### DESCRIPTION OF THE TASK:
Report every line in the listing below where the string "agent" shows up.

### EXERCISE INPUT:

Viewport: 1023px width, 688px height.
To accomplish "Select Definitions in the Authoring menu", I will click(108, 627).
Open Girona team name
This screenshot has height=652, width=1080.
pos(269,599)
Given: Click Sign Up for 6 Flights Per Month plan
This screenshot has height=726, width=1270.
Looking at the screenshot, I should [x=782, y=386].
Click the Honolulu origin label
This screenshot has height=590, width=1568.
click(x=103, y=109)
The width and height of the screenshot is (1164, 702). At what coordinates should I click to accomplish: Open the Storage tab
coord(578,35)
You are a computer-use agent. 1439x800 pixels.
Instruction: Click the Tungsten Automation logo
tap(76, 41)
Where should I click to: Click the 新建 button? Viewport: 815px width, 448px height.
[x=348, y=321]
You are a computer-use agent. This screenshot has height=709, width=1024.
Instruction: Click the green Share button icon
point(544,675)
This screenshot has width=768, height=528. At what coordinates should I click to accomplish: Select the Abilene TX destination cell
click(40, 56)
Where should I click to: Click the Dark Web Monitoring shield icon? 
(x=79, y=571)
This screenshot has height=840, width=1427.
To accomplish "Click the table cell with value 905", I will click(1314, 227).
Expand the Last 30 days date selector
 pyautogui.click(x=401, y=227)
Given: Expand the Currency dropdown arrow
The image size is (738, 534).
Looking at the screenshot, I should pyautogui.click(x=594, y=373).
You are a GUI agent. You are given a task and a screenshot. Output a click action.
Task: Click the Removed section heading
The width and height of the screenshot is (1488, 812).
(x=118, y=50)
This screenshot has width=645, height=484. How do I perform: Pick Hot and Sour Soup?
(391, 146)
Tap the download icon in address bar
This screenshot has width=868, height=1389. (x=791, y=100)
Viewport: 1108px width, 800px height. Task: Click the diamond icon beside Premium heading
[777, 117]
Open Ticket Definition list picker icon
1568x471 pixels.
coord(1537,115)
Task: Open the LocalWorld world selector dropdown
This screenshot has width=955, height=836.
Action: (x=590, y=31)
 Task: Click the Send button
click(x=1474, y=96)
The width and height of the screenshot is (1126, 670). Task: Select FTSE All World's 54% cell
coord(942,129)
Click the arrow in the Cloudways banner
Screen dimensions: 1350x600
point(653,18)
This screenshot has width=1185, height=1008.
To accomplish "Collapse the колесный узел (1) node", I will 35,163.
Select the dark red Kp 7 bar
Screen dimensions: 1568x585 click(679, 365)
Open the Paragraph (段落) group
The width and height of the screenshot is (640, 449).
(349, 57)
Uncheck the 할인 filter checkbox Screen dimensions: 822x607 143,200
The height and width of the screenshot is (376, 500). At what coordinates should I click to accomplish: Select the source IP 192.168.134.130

### SOLVED PROBLEM:
You are a computer-use agent. 1439x800 pixels.
You are a computer-use agent. This screenshot has height=709, width=1024.
You are a GUI agent. You are given a task and a screenshot. Output a click action.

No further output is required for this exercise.